Pendukung lainnya adalah detektif utama dalam kasus Roberson, Brian Wharton, yang menyatakan penyesalannya karena berperan dalam hukumannya.

“Mengetahui semua yang saya ketahui sekarang, saya sangat yakin bahwa Robert adalah orang yang tidak bersalah,” kata Wharton pada konferensi pers baru-baru ini yang diselenggarakan oleh para pendukung Roberson. “Sistemnya gagal, Robert.”

Kantor Kejaksaan Anderson County, yang mengadili Roberson, mengatakan dalam dokumen pengadilan bahwa setelah sidang tahun 2022 untuk mempertimbangkan bukti baru dalam kasus tersebut, hakim menolak teori bahwa pneumonia dan penyakit lain menyebabkan kematian Curtis.

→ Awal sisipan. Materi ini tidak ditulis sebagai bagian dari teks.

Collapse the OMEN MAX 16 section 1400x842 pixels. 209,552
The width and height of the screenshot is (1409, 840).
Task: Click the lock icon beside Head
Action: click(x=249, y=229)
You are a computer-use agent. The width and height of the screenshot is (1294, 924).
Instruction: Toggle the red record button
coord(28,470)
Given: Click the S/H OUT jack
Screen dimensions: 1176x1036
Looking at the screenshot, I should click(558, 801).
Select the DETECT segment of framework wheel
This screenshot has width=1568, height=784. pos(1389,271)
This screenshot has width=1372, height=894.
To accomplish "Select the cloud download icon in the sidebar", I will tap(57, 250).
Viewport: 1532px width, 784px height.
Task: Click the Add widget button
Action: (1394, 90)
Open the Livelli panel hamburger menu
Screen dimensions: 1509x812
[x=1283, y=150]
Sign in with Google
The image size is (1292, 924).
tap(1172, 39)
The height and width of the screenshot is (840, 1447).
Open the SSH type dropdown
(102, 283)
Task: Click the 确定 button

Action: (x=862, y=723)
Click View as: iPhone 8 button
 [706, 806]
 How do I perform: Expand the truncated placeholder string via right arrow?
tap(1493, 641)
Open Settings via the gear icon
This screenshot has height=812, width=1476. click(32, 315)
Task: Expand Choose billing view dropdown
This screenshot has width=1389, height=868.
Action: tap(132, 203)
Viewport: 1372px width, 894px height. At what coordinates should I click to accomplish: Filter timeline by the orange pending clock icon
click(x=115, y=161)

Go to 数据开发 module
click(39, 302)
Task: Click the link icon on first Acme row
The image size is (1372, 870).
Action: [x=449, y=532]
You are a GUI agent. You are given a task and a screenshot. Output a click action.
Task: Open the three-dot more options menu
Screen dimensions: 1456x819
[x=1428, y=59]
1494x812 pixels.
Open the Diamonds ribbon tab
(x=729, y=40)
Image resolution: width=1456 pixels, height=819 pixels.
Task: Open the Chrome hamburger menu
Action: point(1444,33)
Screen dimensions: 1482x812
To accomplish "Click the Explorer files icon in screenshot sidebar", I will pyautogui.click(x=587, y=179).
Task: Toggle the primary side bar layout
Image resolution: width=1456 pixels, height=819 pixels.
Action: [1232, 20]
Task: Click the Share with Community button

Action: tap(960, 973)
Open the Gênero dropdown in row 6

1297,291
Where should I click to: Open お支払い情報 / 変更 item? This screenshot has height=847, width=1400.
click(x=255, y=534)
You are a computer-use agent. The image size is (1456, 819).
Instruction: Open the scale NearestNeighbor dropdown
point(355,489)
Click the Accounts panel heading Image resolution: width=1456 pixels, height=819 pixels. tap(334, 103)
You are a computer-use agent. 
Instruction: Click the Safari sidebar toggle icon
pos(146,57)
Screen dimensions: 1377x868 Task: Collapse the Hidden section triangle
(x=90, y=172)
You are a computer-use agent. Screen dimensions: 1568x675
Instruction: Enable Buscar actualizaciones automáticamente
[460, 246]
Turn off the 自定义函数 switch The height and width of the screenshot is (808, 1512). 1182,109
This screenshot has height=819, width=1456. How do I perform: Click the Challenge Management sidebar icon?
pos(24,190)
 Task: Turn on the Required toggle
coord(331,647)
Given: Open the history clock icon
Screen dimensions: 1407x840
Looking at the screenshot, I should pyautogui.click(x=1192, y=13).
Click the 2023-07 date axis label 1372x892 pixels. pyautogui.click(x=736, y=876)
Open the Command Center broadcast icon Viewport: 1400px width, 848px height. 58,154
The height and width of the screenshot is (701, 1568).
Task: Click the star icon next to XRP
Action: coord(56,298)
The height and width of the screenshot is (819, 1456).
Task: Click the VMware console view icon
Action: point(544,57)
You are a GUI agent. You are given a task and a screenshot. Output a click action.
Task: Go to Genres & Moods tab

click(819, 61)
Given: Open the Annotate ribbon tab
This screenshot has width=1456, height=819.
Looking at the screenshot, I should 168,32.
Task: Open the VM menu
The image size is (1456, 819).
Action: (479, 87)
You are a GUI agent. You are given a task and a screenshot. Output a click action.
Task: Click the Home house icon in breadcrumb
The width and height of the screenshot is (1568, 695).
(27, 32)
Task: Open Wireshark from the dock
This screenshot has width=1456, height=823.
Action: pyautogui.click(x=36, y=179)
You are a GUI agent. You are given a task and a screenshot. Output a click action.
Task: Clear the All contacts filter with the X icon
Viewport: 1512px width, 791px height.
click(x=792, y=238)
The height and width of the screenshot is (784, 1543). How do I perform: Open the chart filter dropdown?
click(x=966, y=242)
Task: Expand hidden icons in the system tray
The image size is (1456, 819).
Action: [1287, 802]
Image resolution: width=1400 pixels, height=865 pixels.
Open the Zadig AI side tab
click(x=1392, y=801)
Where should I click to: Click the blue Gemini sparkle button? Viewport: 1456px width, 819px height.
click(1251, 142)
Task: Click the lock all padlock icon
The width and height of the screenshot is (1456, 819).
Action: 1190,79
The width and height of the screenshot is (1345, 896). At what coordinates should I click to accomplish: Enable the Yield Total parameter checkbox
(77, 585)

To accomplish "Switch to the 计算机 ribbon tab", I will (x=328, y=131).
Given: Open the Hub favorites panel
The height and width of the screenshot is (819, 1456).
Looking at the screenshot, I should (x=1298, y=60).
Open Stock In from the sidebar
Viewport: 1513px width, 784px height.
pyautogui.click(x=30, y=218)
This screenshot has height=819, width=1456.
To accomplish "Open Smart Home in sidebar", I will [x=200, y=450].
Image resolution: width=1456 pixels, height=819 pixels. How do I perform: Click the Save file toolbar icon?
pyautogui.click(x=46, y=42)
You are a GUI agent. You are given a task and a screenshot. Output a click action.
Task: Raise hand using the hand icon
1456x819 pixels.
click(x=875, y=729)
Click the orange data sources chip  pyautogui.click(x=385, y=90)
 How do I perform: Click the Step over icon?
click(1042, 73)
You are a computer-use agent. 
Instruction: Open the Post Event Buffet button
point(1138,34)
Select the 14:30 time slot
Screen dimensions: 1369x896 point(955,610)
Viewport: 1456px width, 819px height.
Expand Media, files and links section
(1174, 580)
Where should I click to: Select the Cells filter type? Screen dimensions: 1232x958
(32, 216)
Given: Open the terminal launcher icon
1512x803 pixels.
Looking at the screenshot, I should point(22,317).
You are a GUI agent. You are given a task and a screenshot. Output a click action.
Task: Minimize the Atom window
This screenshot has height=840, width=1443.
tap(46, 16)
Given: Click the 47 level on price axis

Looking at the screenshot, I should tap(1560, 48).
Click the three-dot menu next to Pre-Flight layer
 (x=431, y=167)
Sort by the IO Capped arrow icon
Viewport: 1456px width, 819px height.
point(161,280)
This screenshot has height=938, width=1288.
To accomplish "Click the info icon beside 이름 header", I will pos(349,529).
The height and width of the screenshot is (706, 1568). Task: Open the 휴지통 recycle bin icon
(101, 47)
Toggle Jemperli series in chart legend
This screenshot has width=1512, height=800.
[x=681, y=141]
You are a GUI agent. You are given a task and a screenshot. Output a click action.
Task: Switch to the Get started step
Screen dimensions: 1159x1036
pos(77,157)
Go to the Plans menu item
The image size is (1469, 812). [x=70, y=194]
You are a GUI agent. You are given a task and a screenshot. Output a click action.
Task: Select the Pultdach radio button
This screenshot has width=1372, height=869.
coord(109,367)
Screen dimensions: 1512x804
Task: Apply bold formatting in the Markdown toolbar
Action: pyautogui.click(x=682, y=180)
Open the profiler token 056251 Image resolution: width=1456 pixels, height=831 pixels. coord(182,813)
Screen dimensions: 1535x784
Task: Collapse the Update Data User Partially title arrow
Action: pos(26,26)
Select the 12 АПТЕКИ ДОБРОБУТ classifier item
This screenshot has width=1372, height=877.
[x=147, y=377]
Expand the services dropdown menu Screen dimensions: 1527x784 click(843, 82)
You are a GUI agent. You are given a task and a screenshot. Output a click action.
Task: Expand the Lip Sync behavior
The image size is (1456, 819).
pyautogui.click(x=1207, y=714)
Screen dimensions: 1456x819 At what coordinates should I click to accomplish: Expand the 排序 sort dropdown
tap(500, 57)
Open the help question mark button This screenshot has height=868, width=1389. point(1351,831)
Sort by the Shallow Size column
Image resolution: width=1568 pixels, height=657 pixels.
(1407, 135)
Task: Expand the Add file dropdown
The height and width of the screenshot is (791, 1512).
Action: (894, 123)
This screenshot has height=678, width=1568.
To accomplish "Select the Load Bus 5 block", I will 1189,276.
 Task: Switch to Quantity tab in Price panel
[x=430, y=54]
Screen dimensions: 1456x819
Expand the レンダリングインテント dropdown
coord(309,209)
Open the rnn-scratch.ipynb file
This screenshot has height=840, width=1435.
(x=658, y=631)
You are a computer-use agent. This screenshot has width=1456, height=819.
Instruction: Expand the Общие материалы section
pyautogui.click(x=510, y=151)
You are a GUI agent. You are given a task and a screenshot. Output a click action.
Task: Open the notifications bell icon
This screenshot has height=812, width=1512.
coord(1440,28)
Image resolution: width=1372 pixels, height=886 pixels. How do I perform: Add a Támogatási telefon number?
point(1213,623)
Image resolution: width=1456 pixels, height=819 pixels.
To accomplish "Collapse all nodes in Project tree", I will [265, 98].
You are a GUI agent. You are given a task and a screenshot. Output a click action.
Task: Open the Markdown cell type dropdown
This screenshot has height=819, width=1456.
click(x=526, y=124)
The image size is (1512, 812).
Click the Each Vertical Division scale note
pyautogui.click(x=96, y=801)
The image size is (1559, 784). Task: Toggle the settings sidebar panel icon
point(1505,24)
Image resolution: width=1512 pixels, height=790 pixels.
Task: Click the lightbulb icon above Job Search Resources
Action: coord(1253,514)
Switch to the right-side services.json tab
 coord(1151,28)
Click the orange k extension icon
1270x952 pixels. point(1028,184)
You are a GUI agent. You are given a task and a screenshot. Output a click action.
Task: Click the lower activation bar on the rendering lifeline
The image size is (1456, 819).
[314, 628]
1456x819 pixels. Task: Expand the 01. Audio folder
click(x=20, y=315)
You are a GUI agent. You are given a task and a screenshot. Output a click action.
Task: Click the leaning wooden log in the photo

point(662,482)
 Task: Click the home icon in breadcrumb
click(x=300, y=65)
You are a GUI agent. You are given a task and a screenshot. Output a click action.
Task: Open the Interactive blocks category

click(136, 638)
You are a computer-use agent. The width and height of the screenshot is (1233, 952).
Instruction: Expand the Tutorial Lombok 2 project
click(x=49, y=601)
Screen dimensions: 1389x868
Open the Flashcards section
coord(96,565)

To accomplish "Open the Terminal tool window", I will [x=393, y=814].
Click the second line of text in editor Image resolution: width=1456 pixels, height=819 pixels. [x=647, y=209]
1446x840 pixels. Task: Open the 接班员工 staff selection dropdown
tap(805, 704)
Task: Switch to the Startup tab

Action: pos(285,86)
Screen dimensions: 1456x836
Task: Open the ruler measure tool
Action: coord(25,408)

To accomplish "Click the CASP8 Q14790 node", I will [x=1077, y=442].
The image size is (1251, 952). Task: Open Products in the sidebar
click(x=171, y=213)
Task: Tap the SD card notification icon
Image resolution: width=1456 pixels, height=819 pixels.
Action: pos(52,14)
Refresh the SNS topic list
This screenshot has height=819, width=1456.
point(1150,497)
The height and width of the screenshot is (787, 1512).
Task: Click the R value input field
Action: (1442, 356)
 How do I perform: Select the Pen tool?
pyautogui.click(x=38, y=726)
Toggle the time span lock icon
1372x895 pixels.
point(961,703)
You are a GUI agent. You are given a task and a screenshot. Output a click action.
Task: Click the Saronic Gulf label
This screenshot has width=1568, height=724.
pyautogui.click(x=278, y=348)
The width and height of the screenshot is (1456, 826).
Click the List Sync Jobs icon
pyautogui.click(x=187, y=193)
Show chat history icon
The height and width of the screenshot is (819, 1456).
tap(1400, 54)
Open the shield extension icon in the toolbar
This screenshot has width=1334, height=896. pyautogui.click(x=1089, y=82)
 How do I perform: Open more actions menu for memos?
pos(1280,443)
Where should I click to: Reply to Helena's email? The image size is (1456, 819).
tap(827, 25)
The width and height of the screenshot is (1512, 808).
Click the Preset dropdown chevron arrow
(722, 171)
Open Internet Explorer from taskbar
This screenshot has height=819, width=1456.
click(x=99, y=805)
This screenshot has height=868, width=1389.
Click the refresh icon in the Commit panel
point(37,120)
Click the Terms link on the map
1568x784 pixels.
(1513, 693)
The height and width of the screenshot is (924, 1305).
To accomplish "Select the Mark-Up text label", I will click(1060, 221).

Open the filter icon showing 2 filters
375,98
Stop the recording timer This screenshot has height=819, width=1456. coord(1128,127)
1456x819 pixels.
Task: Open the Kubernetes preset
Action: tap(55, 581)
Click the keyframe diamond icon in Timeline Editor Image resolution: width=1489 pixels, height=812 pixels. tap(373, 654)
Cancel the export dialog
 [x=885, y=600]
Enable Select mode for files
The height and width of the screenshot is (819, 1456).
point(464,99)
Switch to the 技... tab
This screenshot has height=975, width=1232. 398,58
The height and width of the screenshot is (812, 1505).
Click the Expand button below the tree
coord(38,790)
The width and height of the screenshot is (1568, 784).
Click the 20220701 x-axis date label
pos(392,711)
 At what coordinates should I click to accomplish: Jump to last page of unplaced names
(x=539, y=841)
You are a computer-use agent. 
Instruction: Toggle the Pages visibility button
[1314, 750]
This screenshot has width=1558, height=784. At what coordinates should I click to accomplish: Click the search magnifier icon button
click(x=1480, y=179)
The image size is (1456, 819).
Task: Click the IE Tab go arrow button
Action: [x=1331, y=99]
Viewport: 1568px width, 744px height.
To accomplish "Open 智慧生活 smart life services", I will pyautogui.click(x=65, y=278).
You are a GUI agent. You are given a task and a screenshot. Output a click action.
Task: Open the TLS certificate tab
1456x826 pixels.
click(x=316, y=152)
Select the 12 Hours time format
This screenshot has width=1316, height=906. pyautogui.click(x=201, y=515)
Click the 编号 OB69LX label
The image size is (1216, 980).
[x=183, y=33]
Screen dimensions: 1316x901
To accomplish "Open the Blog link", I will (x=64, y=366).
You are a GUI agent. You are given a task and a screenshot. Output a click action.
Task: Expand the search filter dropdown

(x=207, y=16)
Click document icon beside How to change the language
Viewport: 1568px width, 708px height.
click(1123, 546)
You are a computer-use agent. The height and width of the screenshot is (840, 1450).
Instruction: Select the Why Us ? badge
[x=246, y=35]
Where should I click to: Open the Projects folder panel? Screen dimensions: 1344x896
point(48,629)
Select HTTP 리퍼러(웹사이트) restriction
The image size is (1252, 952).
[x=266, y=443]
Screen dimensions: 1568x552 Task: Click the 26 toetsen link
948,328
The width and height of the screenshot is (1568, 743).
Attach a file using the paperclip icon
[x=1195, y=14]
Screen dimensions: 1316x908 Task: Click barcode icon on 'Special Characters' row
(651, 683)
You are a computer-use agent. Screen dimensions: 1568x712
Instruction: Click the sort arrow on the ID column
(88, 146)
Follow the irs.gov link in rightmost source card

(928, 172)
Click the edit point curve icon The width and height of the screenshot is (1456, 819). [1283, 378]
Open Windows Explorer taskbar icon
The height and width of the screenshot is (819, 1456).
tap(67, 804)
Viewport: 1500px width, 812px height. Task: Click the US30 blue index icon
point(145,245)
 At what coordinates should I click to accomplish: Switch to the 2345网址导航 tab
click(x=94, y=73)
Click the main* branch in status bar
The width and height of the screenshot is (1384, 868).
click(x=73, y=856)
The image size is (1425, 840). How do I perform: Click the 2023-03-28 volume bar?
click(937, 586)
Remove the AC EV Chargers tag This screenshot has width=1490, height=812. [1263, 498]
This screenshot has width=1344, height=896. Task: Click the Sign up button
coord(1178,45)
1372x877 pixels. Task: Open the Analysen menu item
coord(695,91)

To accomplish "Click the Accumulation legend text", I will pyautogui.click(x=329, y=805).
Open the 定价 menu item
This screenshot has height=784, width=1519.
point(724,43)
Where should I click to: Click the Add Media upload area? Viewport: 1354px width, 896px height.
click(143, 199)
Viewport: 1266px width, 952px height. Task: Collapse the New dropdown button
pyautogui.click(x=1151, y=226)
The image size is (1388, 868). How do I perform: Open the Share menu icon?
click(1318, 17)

“Peningkatan jumlah eksekusi”

Roberson adalah salah satu dari beberapa pria yang dijadwalkan akan dieksekusi bulan depan di AS, di mana undang-undang hukuman mati ditetapkan oleh masing-masing negara bagian.

Derrick Ryan Dearman, yang dihukum karena membunuh lima orang dalam serangan rumah tahun 2016 di Alabama, akan menerima suntikan mematikan pada hari yang sama dengan Roberson.

Thomas Eugene Creech, yang dihukum atas enam pembunuhan termasuk memukuli sesama narapidana hingga tewas pada tahun 1981, akan menerima suntikan mematikan pada 13 November, sekitar sembilan bulan setelah negara bagian tersebut gagal dalam upaya pertamanya untuk menjatuhkan hukuman mati karena gagal menemukan cara untuk melakukan tindakan tersebut. obat yang mematikan.

Juru bicara hak asasi manusia PBB Seif Magango mengeluarkan pernyataan yang menyatakan keprihatinannya mengenai “peningkatan jumlah eksekusi” di AS, yang menewaskan enam orang dalam 12 hari pada bulan lalu.

Salah satu dari mereka yang dieksekusi adalah Emmanuel Littlejohn, yang meninggal karena suntikan mematikan bulan lalu meskipun dewan pembebasan bersyarat Oklahoma merekomendasikan agar nyawanya diampuni.

Pria lainnya, Marcellus Williams, yang hukuman pembunuhannya dipertanyakan oleh jaksa, juga dieksekusi dengan suntikan mematikan pada bulan September.

“Kami menyerukan Amerika Serikat untuk bergabung dengan konsensus global yang berkembang untuk penghapusan hukuman mati secara universal – dimulai dengan moratorium eksekusi segera,” kata Magango.